Well, the guy leading prayers looks around, decides there aren't enough people standing so he says, "I am going to add one more category of people so we can all pray over some more in our midst. If you have been in children's ministry..."
OK guys, in my head, he's about to say something about people who have been in ministry a long time and I am getting pumped to pray for those in our midst who maybe are feeling burnout and my mind is racing. I'm excited. That's not what he says..."
"...for less than nine months. If you have been in ministry nine months or less, please stand so we can pray over you." I start counting on my hands. Eight and a half. I look at my coworker. She prompts me to stand.
Guys, I don't want to stand. I want to go pray for Beth. Or someone who might really need it. Or anyone really. But that's not what was supposed to happen. I stood and mumbled something about barely making the cutoff. And before I can get all the way out of my seat, I am completely surrounded by people. All sides. My coworker (boss) is to my right and lays her hands on me. I have hands all over me and the woman right in front of me introduces herself and asks if she can pray for me. Sure. That's why we're here, right? No backing out now.
She starts to pray for me. I can't tell you all she asked. But what I do remember is she asked God to strengthen me. To provide me with young people to stand next to me and support me.
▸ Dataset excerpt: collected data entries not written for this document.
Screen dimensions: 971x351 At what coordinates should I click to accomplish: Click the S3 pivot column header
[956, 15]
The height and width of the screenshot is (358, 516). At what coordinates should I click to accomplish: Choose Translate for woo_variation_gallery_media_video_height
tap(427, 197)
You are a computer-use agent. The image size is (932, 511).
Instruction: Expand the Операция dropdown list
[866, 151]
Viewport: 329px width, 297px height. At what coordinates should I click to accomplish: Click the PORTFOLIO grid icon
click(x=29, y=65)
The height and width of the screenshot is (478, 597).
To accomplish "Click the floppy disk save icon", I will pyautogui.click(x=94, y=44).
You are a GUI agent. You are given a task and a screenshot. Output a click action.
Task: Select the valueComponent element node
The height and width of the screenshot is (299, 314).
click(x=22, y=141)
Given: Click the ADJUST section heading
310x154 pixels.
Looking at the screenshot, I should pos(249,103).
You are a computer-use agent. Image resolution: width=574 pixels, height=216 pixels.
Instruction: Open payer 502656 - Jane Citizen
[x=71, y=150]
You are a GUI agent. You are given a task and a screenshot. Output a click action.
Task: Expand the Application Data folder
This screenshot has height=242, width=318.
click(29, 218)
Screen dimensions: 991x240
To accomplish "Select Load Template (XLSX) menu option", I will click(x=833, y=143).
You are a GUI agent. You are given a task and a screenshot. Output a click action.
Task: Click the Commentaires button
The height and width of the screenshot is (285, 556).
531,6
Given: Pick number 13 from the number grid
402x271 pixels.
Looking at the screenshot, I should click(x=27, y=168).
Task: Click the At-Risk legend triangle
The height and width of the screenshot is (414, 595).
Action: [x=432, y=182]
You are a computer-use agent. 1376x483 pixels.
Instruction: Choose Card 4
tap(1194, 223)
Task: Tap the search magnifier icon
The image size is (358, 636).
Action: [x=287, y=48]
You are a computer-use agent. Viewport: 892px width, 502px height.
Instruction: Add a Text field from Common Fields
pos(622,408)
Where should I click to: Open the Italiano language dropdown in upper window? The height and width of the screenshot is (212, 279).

To provide me with older, wiser people to mentor me and lead me. And to give me courage and strength to keep going. And I am crying just writing this. But to live it, I felt the tears falling onto the ugly conference room carpet at my feet. I felt so humbled, so vulnerable, and so filled.
It's as if, at that moment, God was saying to me, "You asked me to comfort and fill you. You needed prayer. And I am your Father and give you all good things. So instead of just holding you close on my own, I am giving you dozens of people to come pray on your behalf." I would say it was too much but really it was just enough. We concluded and I was swarmed with hugs and hand clasps as I tried to not look like a human waterfall.
At the end of the session, they had a surprise concert by The Digital Age. If you're like me that may not ring a bell. But it's David Crowder Band minus David Crowder. They were amazing. The first song they sand was one called "Undignified." I used to hear this song in high school often but hadn't heard it in a long time. And somehow it felt like that song was one final confirmation just to rest. To go back to the firsts of the days when I understood what it meant to rest in him even when everything was muddy. And I praised. OH I PRAISED. And I didn't care if I looked like the crazy girl. I am the crazy girl.
There were so many good things at that conference but few things compare to God answering your prayers in an almost audible way.
If you are struggling with something in your mind that you know is not Truth, would you please pray and command God to take it? I am praying for you right now. Evil only has the power we give it. We know who wins. Let's let him win in our lives as well. We have lots of tools in this life but few as powerful and action-filled as prayer. We don't think of prayer as action sometimes. But it is. Such a powerful action to surrender and ask our God, our Father, to act on our behalf.
Thanks for being the fellow young and old standing next to me. We need each other to fight this battle, no matter what our battle looks like. I am praying for your battle today. We are more than conquerers in Christ Jesus.